I read the design notes and found them pretty interesting even though I haven't really been pining for a faster linker: https://github.com/rui314/mold/blob/main/docs/design.md

[-] fubo@lemmy.world 5 points 1 year ago

Parallelize all the things! 🧹

[-] rmam@programming.dev 3 points 1 year ago

The performance gains are impressive in relative terms, but I don't think I would ever switch the default linker if the potential gains are like shaving off 5 seconds when linking a 3GB bundle of binaries.

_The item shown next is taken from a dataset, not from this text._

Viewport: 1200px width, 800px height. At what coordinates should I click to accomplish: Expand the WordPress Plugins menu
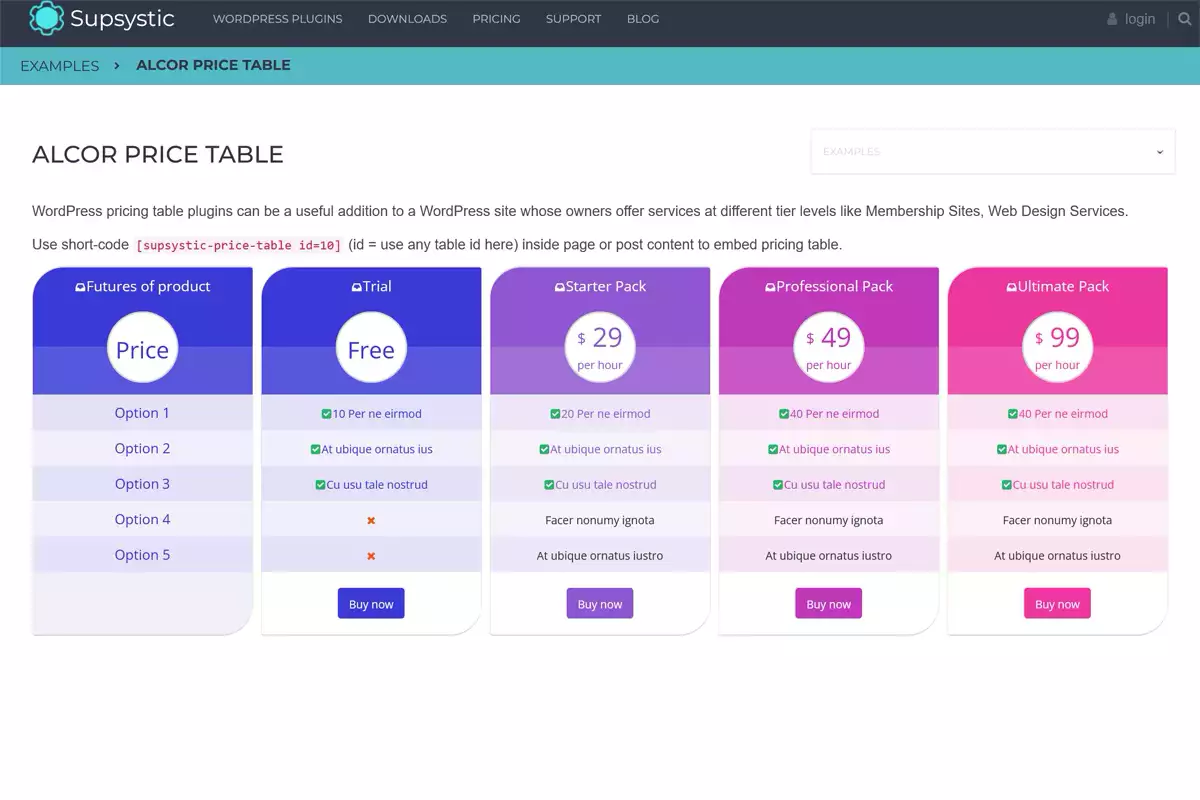(x=277, y=19)
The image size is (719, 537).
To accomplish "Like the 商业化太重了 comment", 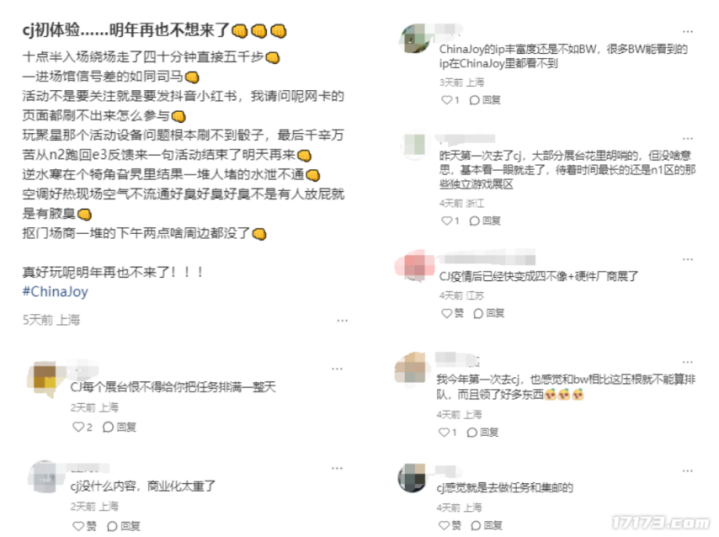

[-] ugo@feddit.it 3 points 1 year ago

At work we use lld as opposed ld. With ld, the project I work on links in 60-something seconds, with lld it links in less than 6.

Mold is faster than lld. It is absolutely worth it

[-] verstra@programming.dev 3 points 1 year ago* (last edited 1 year ago)

Cool. Any idea how would i use this with rustc?

[-] AnarchoYeasty@beehaw.org 1 points 1 year ago

From their repo (https://github.com/rui314/mold#how-to-use)

Create .cargo/config.toml in your project directory with the following:

[target.x86_64-unknown-linux-gnu] linker = "clang" rustflags = ["-C", "link-arg=-fuse-ld=/path/to/mold"] where /path/to/mold is an absolute path to the mold executable. In the example above, we use clang as a linker driver since it always accepts the -fuse-ld option. If your GCC is recent enough to recognize the option, you may be able to remove the linker = "clang" line.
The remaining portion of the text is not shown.